At the risk of stating the obvious, California has a serious housing crisis. When he took the reins, California Governor Gavin Newsom assumed a tremendous burden: A 3.5 million home shortage that needs to be solved post-haste. The timeline is 2025, but major metropolitan enclaves only plan to construct 2.8 million new housing units in that timeframe.

The problem with the construction initiatives is not necessarily the number – it’s the location of these new developments. Unfortunately, many of the new housing projects are located in rural areas, far away from the cities and the jobs. This information was unearthed in a recently filed report by UCLA Lewis Center for Regional Policy Studies. There are several workarounds, but they require out-of-the-box thinking such as re-zoning.
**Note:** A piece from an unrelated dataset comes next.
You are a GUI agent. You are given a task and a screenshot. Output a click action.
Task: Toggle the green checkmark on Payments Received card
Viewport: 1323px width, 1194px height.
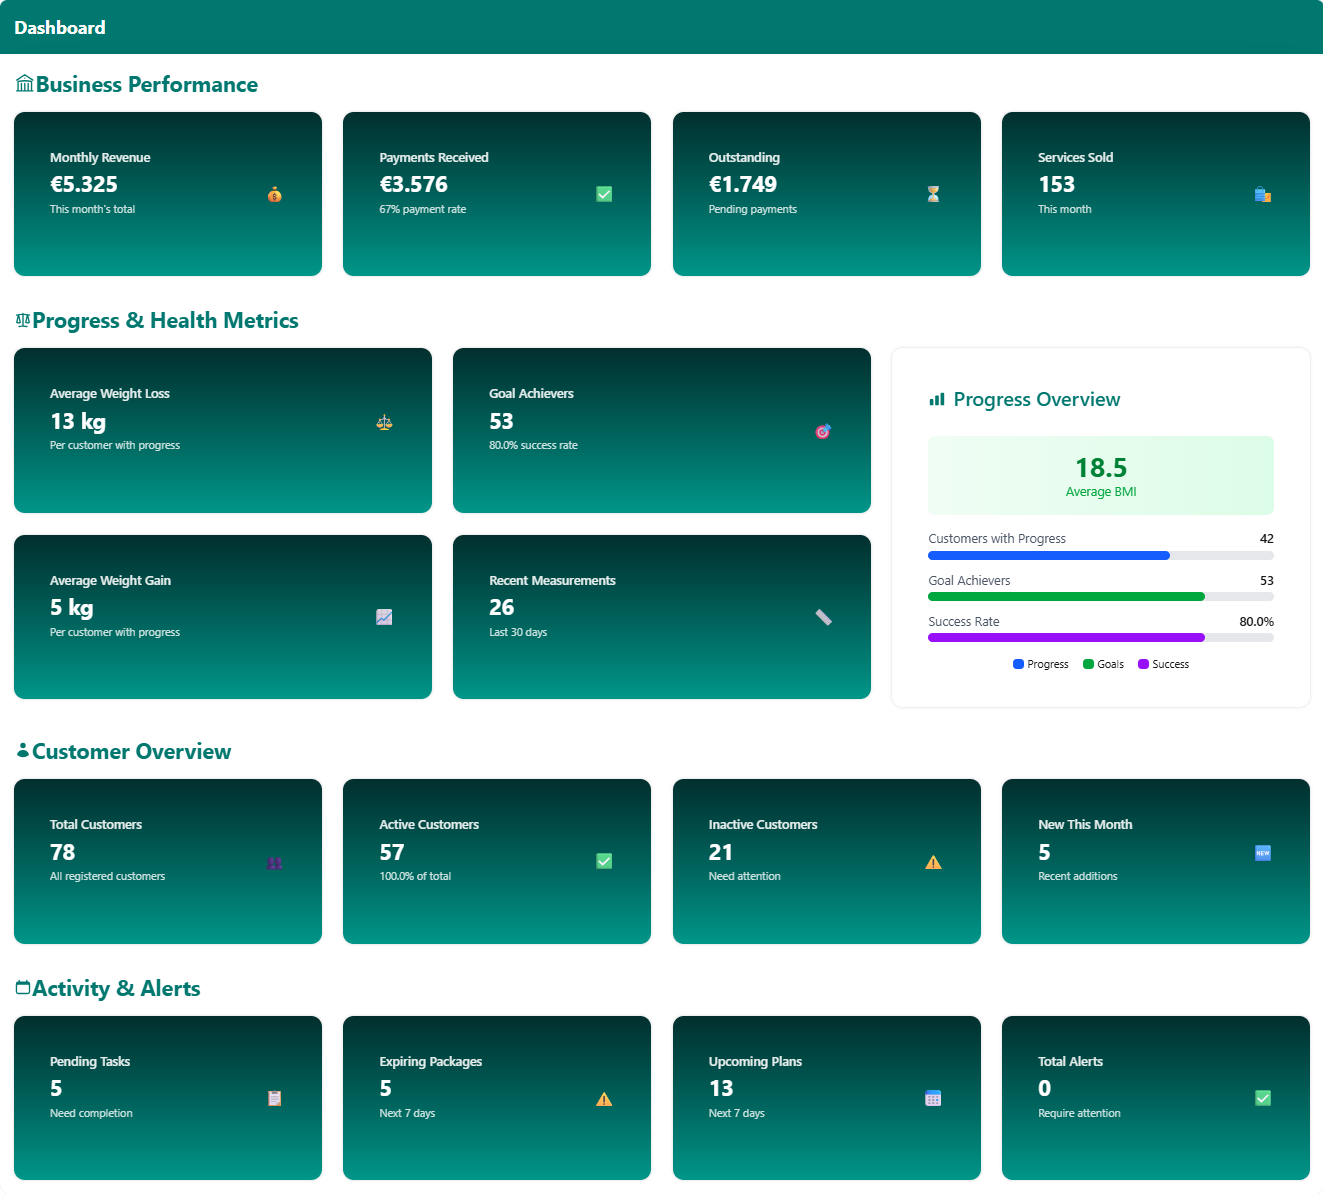point(604,195)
Initiatives that would increase population density near transit centers where many of the jobs are will help to alleviate the housing crisis. These types of housing units encompass many different options such as cluster homes, duplexes and triplexes, 4/5 story midrise tenements and so forth. Such is the exigency of solving the housing crisis in California that almost every tech titan from Apple to Google to Facebook, and well beyond is looking at viable solutions to alleviate the housing shortage.

Rentals have reached sky-high levels, and mass migration out of cities like San Francisco and the Bay Area is causing the ecosystem to collapse in on itself. This is exacerbated by a growing homeless problem. More importantly, only a small number of the planned new homes ever get built, thanks to bureaucracy, poor location, and lack of developers. This has created a new reality: high-demand areas limit housing development and low-demand areas are characterized by anemic growth of new housing.

The Price Elasticity of Supply in The California Housing Market

In high-demand areas across California, any proposed changes to building and zoning are often met with staunch resistance from local homeowners. The Bay Area is largely a suburban enclave and single-family developments are not permitted in areas like San Jose, particularly near commercial epicenters and major transportation networks. Constituents in and around these areas are resistant to change; they don’t want to have mass construction with high-rise buildings or multi-unit apartments in residential areas.

Plus, there are other aspects to consider, notably the rising costs of building, resurgent employment in Silicon Valley, Proposition 13 and taxes, and the availability of land. The California market supply of housing is severely constrained, yet if all units were produced over 20 years, there would be a 21.7% reduction in home prices in California. Currently, the price elasticity of supply is 0.47 (percentage change in supply divided by the percentage change in price) in California which compares unfavorably with the rest of the country.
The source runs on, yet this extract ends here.